§ **Work required**
Take the line containing "Where should I click to: Click" and all lines after it to the end of the records, and output them exactly.

Saved entries:

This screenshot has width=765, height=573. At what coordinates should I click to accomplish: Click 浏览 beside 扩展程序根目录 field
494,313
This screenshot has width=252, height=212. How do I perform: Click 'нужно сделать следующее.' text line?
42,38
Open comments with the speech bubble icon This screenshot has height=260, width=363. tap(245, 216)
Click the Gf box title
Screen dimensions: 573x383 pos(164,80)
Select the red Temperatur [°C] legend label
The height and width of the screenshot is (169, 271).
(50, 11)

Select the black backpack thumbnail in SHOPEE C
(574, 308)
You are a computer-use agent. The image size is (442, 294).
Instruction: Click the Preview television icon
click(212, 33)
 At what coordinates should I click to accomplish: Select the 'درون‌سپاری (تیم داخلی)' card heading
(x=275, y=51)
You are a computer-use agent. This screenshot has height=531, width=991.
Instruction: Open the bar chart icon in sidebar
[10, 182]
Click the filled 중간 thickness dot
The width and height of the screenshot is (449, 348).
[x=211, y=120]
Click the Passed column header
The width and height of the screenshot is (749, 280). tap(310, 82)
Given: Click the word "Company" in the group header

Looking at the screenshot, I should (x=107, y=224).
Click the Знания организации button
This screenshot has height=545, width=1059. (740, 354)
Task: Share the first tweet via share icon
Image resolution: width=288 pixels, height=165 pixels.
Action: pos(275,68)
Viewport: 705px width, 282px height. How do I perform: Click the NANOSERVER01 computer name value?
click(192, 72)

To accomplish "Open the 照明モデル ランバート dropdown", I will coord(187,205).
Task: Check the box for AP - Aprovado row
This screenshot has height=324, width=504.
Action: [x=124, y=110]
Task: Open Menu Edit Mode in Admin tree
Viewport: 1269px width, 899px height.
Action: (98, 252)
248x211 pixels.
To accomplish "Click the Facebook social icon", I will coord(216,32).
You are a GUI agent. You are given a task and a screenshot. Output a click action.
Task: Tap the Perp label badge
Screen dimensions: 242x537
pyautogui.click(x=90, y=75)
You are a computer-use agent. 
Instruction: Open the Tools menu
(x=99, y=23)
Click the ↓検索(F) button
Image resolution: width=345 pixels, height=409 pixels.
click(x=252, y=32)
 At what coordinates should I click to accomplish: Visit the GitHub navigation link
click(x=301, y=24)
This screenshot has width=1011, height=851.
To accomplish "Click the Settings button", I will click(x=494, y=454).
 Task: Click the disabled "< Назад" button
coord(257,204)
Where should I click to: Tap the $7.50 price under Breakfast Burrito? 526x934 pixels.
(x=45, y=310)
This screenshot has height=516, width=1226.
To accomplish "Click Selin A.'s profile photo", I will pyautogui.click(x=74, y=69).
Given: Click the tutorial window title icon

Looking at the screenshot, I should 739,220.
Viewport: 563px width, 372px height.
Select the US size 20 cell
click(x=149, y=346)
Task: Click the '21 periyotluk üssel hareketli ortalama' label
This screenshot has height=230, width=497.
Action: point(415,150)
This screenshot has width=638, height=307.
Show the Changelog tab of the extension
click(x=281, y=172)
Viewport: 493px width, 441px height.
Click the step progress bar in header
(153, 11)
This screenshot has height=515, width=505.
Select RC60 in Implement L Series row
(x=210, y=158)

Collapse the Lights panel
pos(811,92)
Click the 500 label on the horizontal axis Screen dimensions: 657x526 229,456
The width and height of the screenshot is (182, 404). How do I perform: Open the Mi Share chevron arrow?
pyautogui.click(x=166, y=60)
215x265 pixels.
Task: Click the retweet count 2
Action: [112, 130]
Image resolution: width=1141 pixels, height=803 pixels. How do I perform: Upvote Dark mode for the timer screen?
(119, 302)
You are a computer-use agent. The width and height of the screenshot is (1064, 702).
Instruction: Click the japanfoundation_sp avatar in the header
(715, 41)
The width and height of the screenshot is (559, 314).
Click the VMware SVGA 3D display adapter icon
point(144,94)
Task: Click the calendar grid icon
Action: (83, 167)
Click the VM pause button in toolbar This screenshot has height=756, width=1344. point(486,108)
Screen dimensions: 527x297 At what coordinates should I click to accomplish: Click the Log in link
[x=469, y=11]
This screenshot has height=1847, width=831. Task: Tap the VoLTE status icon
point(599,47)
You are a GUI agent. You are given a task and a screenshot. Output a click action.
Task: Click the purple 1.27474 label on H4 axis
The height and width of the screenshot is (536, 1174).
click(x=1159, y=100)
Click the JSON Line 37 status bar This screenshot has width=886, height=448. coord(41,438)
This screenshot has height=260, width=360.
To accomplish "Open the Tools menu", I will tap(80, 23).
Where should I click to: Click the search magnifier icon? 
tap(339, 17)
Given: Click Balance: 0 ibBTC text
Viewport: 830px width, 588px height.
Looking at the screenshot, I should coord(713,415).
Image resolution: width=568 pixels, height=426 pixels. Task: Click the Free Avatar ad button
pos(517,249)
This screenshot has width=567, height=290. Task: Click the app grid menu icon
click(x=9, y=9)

§ **Answer to this task**
Where should I click to: Click the search magnifier icon? 
tap(339, 17)
Given: Click Balance: 0 ibBTC text
Viewport: 830px width, 588px height.
Looking at the screenshot, I should coord(713,415).
Image resolution: width=568 pixels, height=426 pixels. Task: Click the Free Avatar ad button
pos(517,249)
This screenshot has width=567, height=290. Task: Click the app grid menu icon
click(x=9, y=9)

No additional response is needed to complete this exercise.